異様なシチュエーションの世界を魔法の如き妖しく優美な文章で語り尽くす幻想職人作家ミルハウザーの全12編収録の第三短篇集です。著者の特質は信じられないような設定の物語を構築し、読み手を独特な語りによって説得し尚且つ心中に先行きの見えない不安感を醸成させる所でしょう。『ある訪問』では蛙を妻に持つ友人との再会が『夜の姉妹団』では夜毎に集まる謎めいた秘密結社の暗躍が『私たちの町の地下室の下』では趣味で地下へと降りて行く一見無害な人々が描かれますが、果して大丈夫なんだろうか?という不安感が読後も漂って来ます。本短編集で最も著者のこだわりが感じられる職人シリーズとも言うべき四作を紹介致します。

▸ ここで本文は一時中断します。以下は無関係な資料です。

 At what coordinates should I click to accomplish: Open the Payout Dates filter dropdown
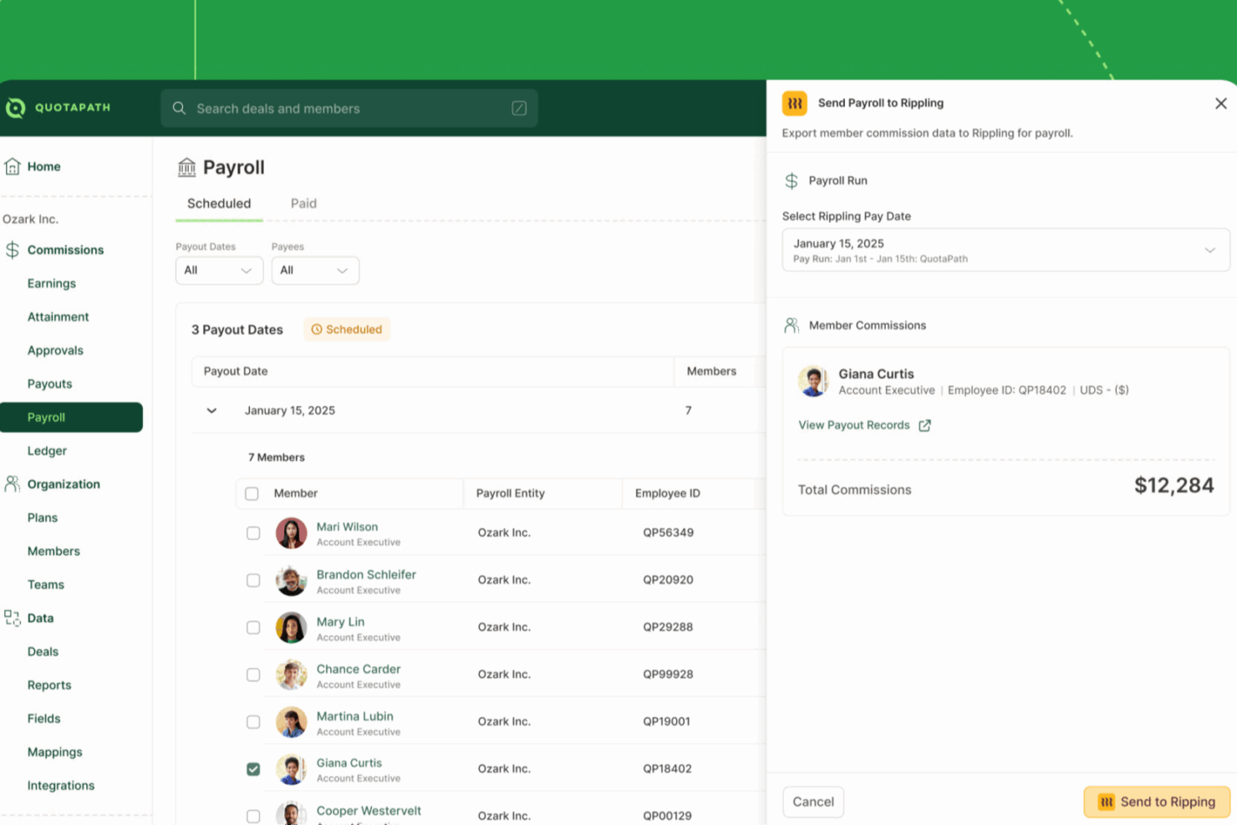[x=219, y=271]
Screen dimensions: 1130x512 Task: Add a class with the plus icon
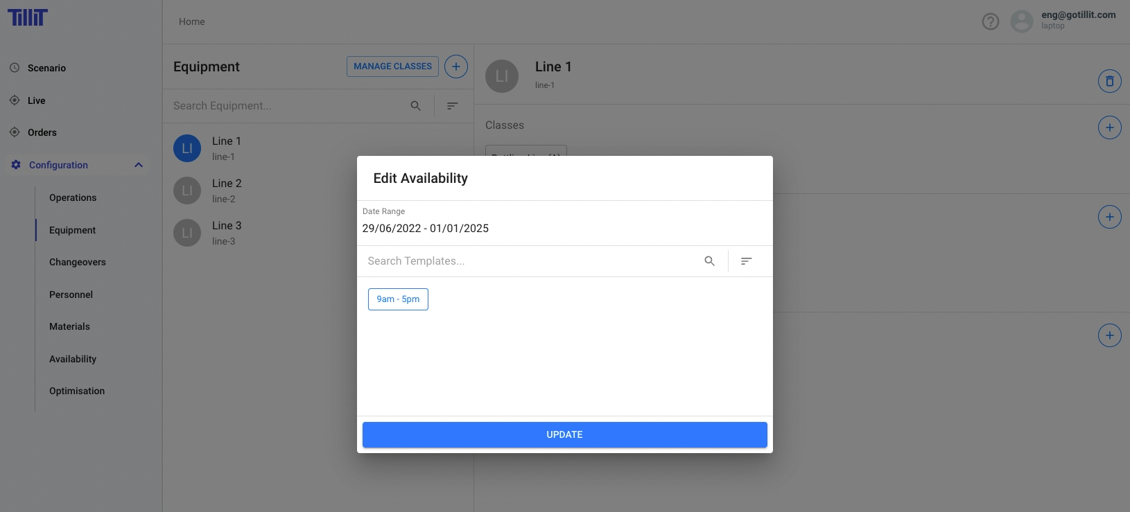pyautogui.click(x=1109, y=127)
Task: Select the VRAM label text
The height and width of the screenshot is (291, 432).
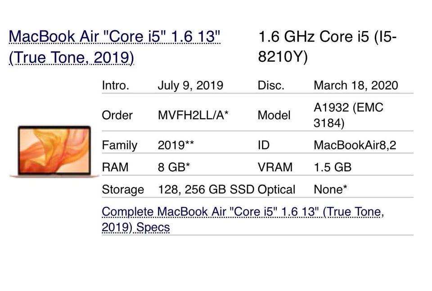Action: pos(275,167)
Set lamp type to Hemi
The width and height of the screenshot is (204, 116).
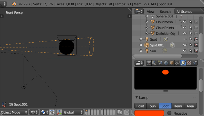178,106
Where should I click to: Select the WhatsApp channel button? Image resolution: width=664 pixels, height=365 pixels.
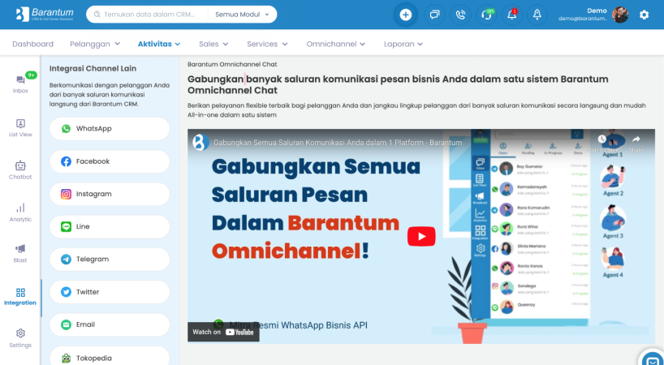[x=110, y=129]
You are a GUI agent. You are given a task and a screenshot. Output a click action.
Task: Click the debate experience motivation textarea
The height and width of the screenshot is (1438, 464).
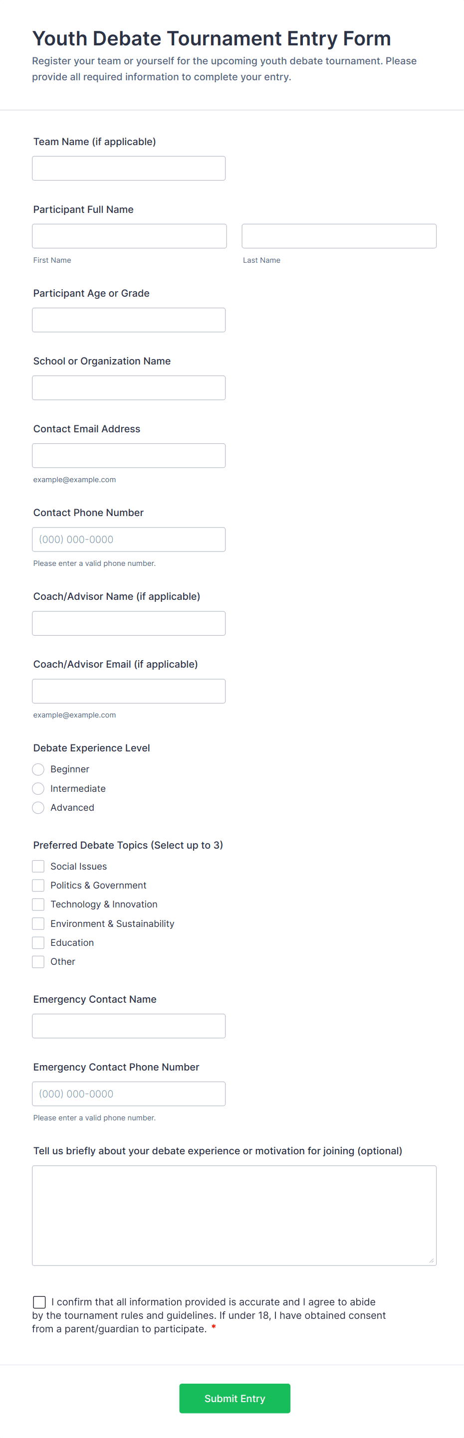pos(234,1215)
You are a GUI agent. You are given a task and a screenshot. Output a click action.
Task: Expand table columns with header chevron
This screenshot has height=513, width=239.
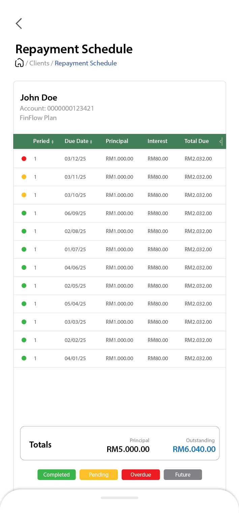pyautogui.click(x=221, y=141)
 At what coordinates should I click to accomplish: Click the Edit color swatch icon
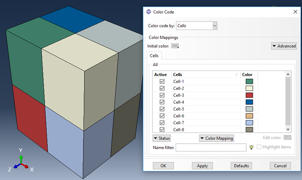[288, 138]
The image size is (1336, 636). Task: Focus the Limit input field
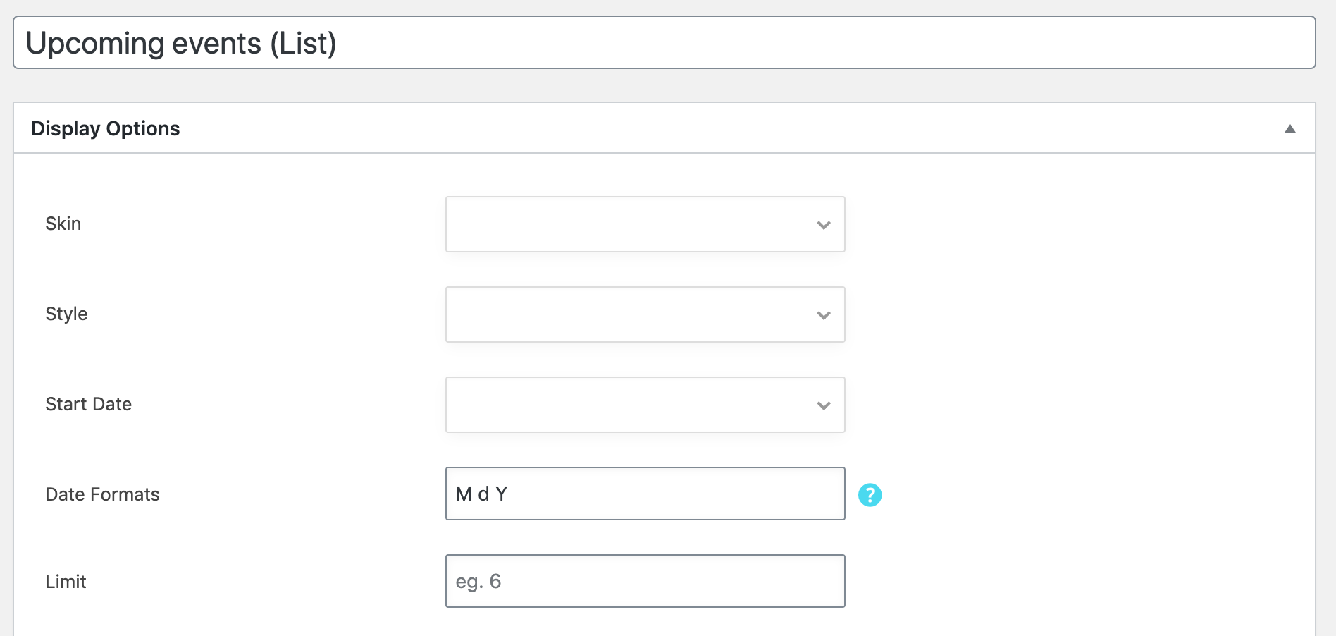(x=645, y=581)
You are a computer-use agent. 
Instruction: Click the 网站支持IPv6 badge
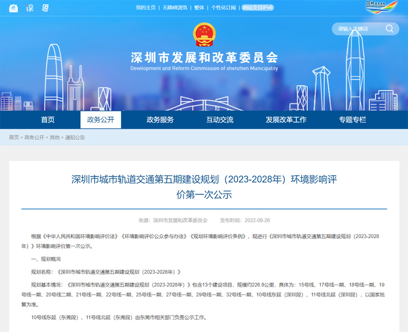[x=257, y=7]
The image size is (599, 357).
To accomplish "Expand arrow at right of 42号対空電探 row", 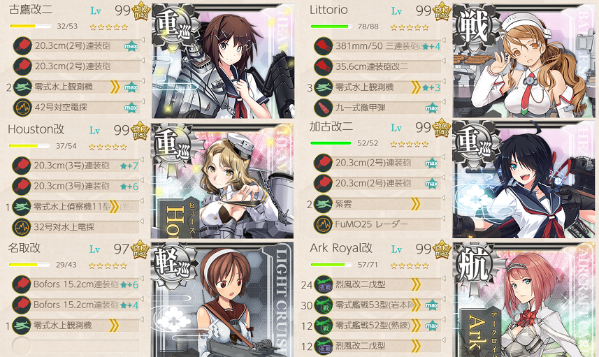I will point(143,101).
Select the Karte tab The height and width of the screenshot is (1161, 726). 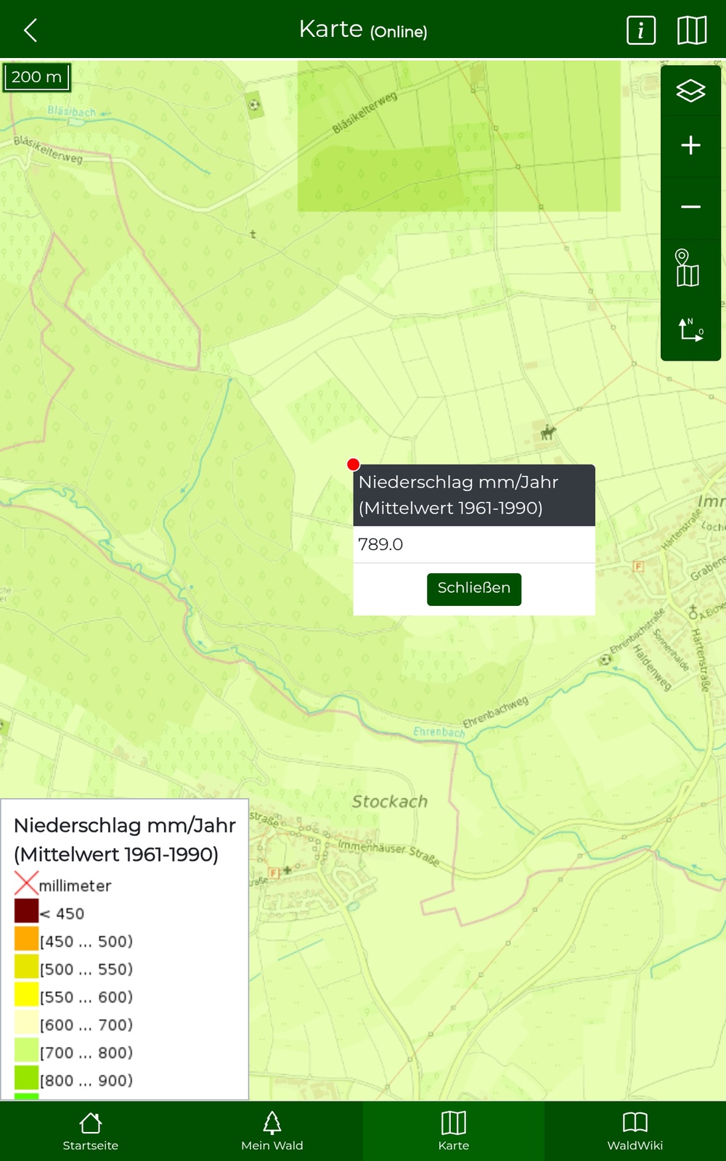pyautogui.click(x=454, y=1131)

『ナイフ投げ師』:旅芸人のナイフ投げ師ヘンシュが我が町にやって来た。助手の無表情な女と共に際どい芸が披露され、やがて客席からも参加が要請される。命を軽々しく扱う態度にこれまで多くの屍の山が築かれて来たのではと思わせられ、一座が向かう極端の末路に暗澹たる思いに駆られます。『新自動人形劇場』:自動人形の世界を極めた名匠グラウムは美の極致に到達した後に、新たな境地に立って不細工で醜悪な化け物を拵える。禁断の隠微な頽廃を知った精神の歪みは正常な感覚を駆逐します。『協会の夢』:百貨店が人々の夢を次々に再現し増殖して行き、正道のみでは満足せず堕落した怪しい地下方面へと向かう。我々の脳も次第に麻痺し白昼夢の世界を永遠に彷徨い続けます。『パラダイス・パーク』:究極の遊園地を目指して造られたパラダイス・パークは人々の夢を体現し、批判に晒されながら幾度も変転を繰り返す。全能を誇示し挑戦し続けた天才サラビーが最後に見せた大仕掛けは、意外だが深く肯ける悲壮な手段でした。
このまま著者が職人技を突き詰めて行けば早晩世界の終末が訪れそうですが、私は更に意想外な想像力が発揮されたミルハウザーの新たな世界を読みたいと思います。